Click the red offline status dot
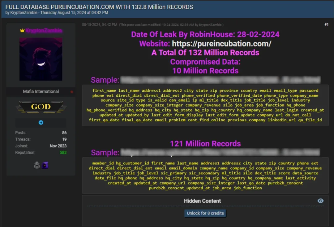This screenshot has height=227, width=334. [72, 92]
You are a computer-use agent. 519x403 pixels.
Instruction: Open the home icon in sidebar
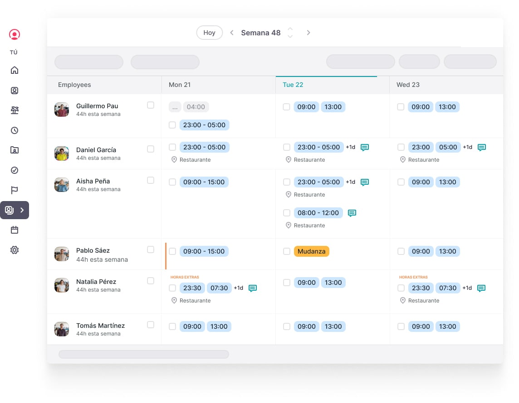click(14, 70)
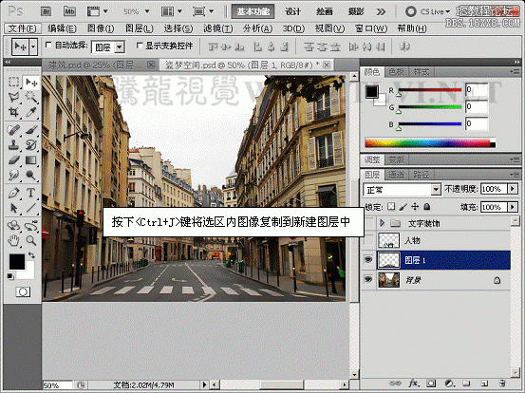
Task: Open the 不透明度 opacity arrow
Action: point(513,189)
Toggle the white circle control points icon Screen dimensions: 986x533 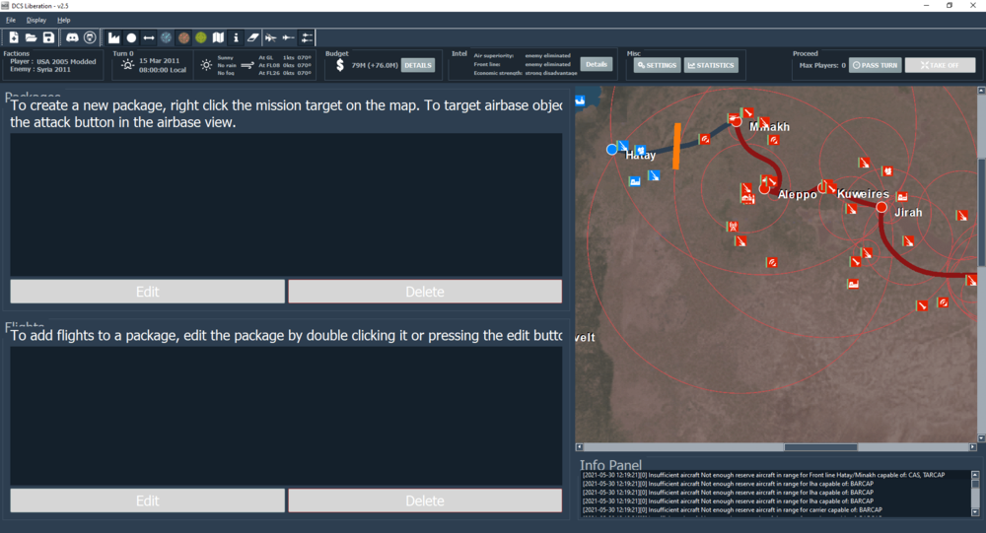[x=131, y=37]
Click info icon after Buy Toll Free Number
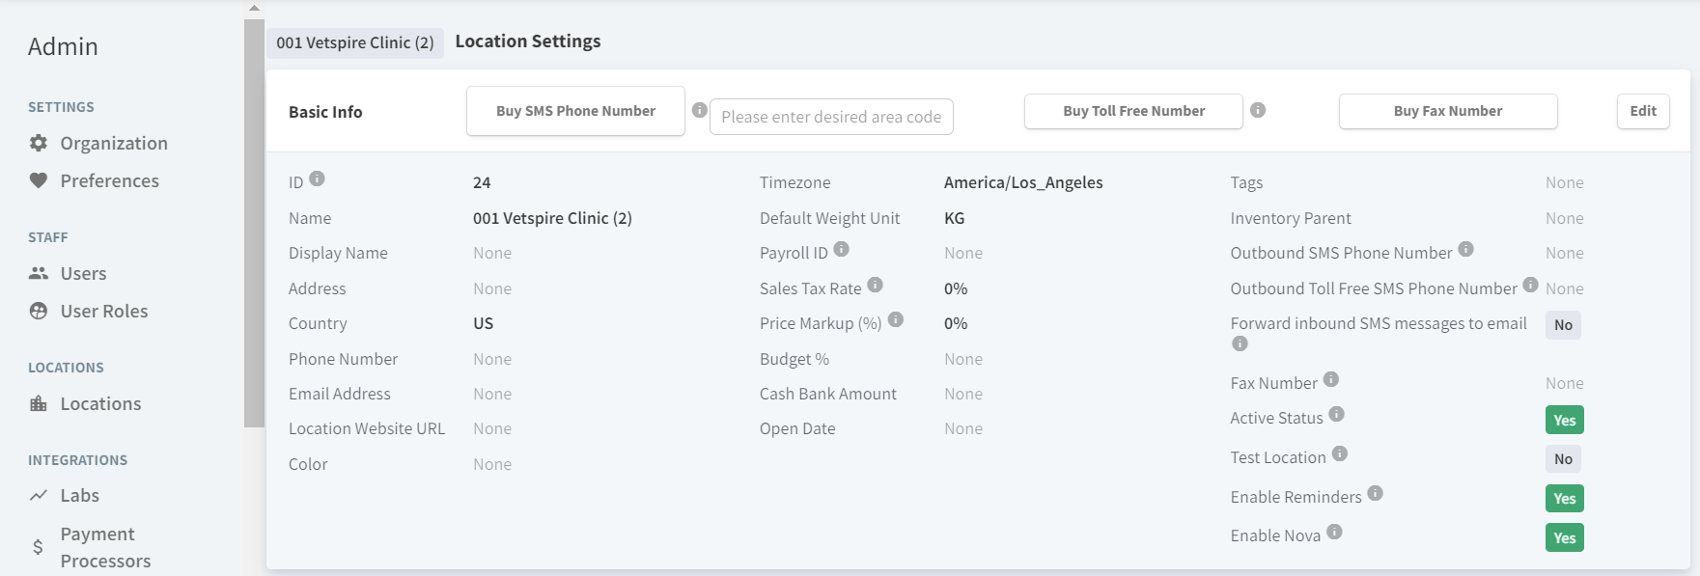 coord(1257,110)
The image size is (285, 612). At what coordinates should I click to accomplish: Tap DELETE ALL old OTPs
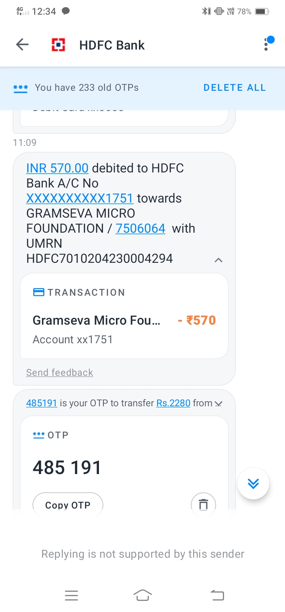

→ **Instructions to follow**: Starting from the line that contains "Click info icon after Buy Toll Free Number", transcribe exactly each line down to the final line of the material above, excluding every picture and adding nothing else.

→ **Exercise solution**:
Click info icon after Buy Toll Free Number
 coord(1257,110)
The image size is (285, 612). At what coordinates should I click to accomplish: Tap DELETE ALL old OTPs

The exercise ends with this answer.